O un incubo. Dipende dai punti di vista. La sola cosa certa è che in genere il numero dei voti in Parlamento non basta e può addirittura trasformarsi in un boomerang. Infatti l’arroganza di chi vince nettamente un’elezione è sempre cattiva consigliera. Come dimostra il caso del Portogallo, dove la maggioranza assoluta conquistata appena sei mesi fa dal Partito socialista di Antonio Costa non sta portando bene al governo monocolore che ha già perduto il suo stato di grazia.

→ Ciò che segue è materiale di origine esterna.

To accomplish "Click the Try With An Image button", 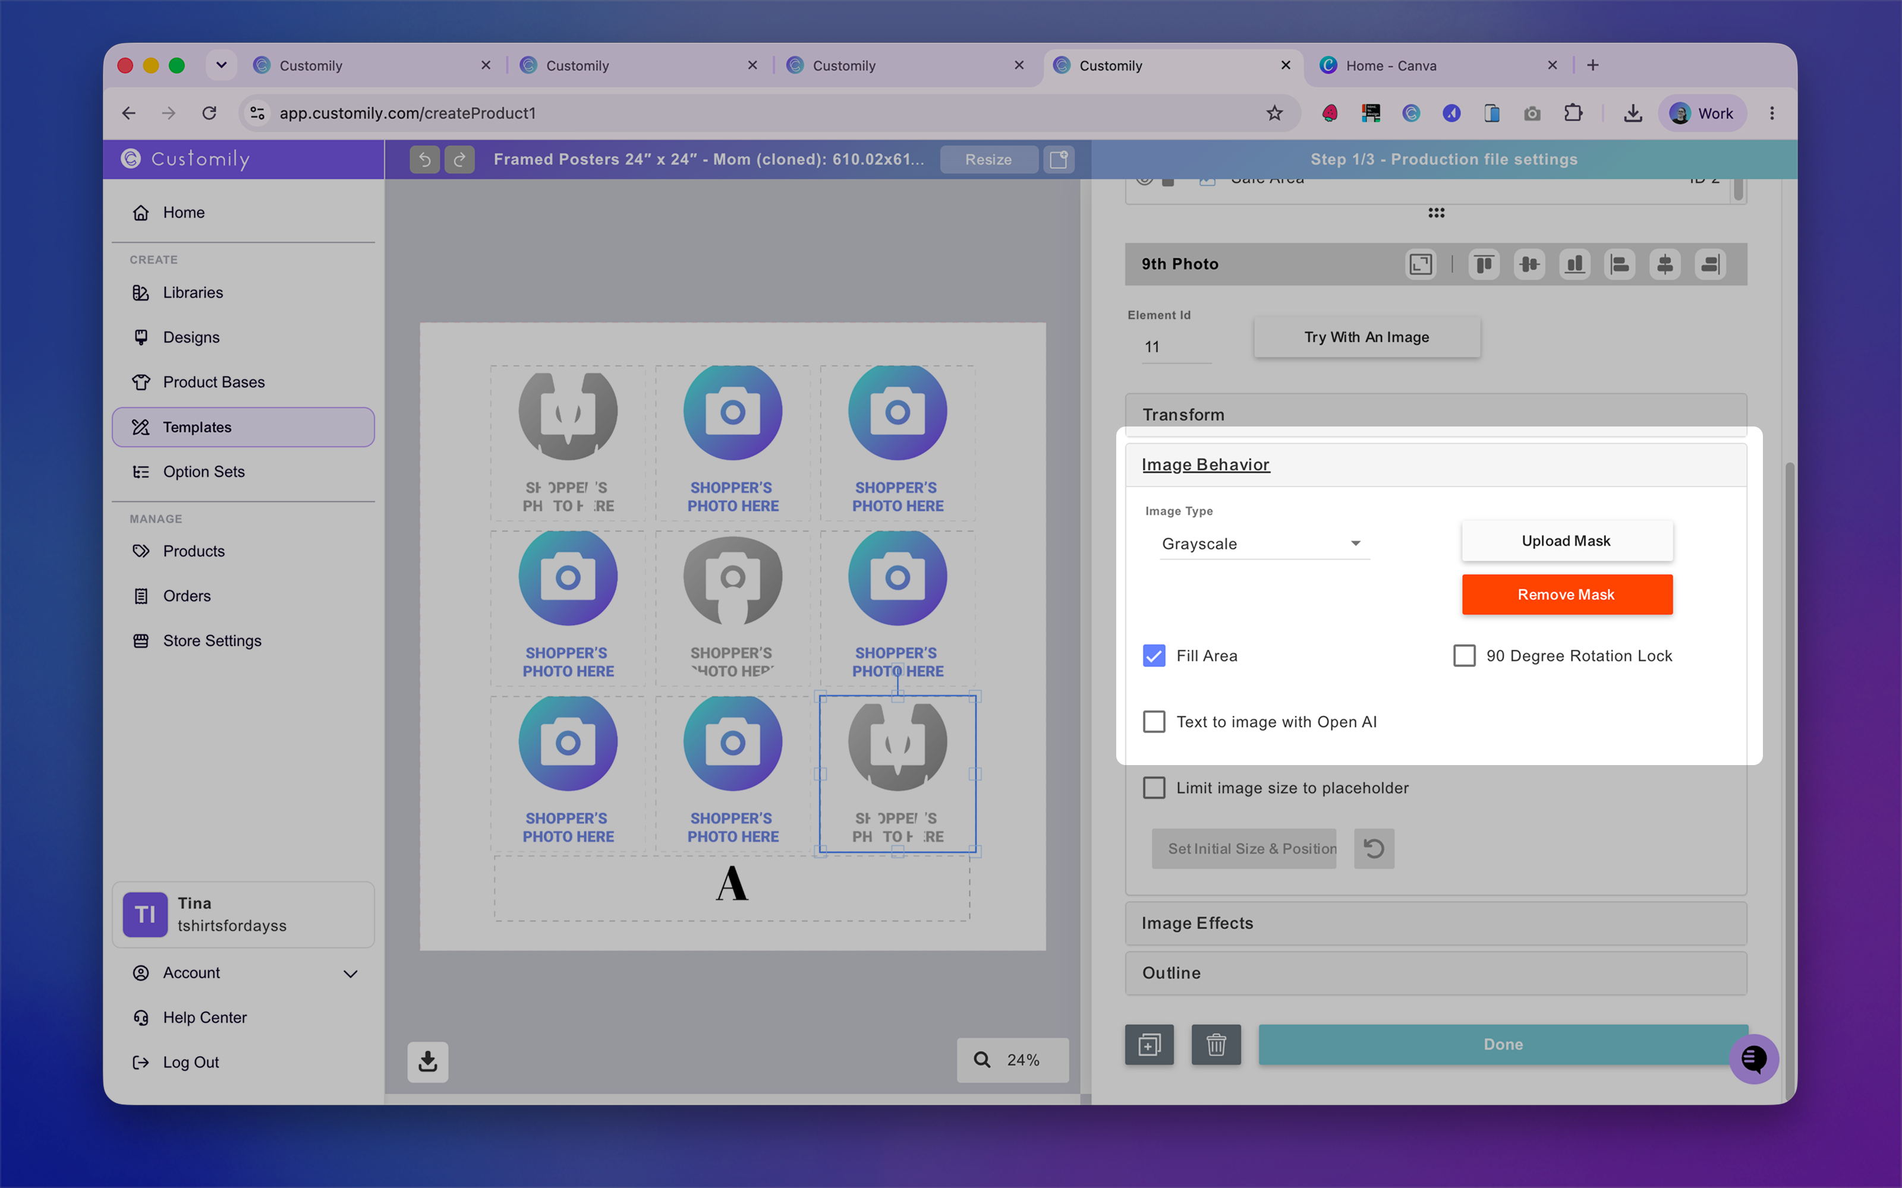I will (1367, 337).
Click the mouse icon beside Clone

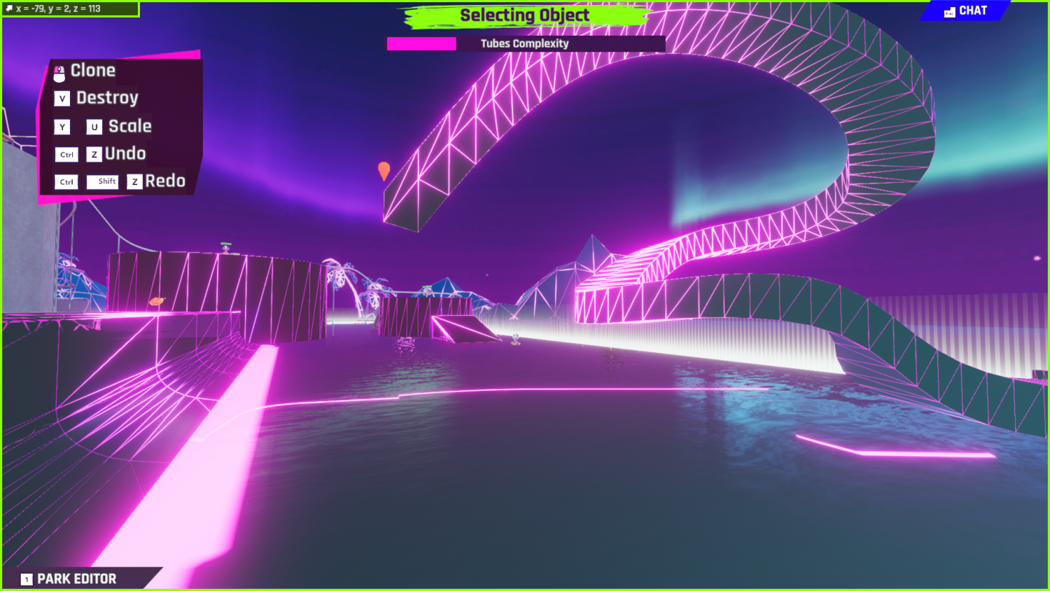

Licenziata a fine agosto, la ministra della salute Marta Temido, per le crescenti difficoltà degli ospedali pubblici nella gestione delle emergenze, il premier portoghese Antonio Costa non provvederà alla sostituzione prima del 15 settembre. La ragione è che non vuole esporre la
nuova ministra al fuoco incrociato sulla riforma del Servizio Sanitario Nazionale che a metà mese verrà presentata in Parlamento. Si tratta di un segno evidente di debolezza. La prova che in Portogallo l’autosufficienza dell’esecutivo non garantisce i quattro anni di stabilità e di navigazione tranquilla previsti dalla maggior parte degli osservatori dopo il risultato delle elezioni anticipate del 30 gennaio scorso. Con il 41,7 per cento dei voti e i 117 deputati conquistati dal PS.
Ma i problemi di Costa erano cominciati prima del fallimento della ministra della Salute, paradossalmente la stessa che all’epoca del Covid era diventata un esempio di buon governo per il modo in cui aveva gestito la pandemia. La rilassatezza di Marta Temido che questa volta non ha affrontato con decisione il problema degli ospedali pubblici, che alla vigilia dell’estate sono entrati in crisi per mancanza di personale, conferma che la maggioranza assoluta a volte può trasformarsi in un boomerang.
Cosa che era già evidente a fine marzo. Solo tre mesi dopo la nascita del nuovo governo monocolore. Quando Pedro Nuno Santos, rampante ministro delle Infrastrutture e indicato da molti come il delfino del premier, aveva pensato di risolvere l’annoso problema della scelta dell’ubicazione del nuovo aeroporto di Lisbona con un’ordinanza, in cui indicava la sua scelta. Un gesto di arroganza che Costa gli fece rimangiare immediatamente con una pubblica abiura. Il ministro riuscì a salvare la poltrona ma fu costretto a scusarsi e a revocare l’ordinanza. Perché, come gli aveva saggiamente spiegato il premier, «una questione tanto importante deve essere concordata con il PSD (il maggior partito di opposizione) e con il capo dello Stato…».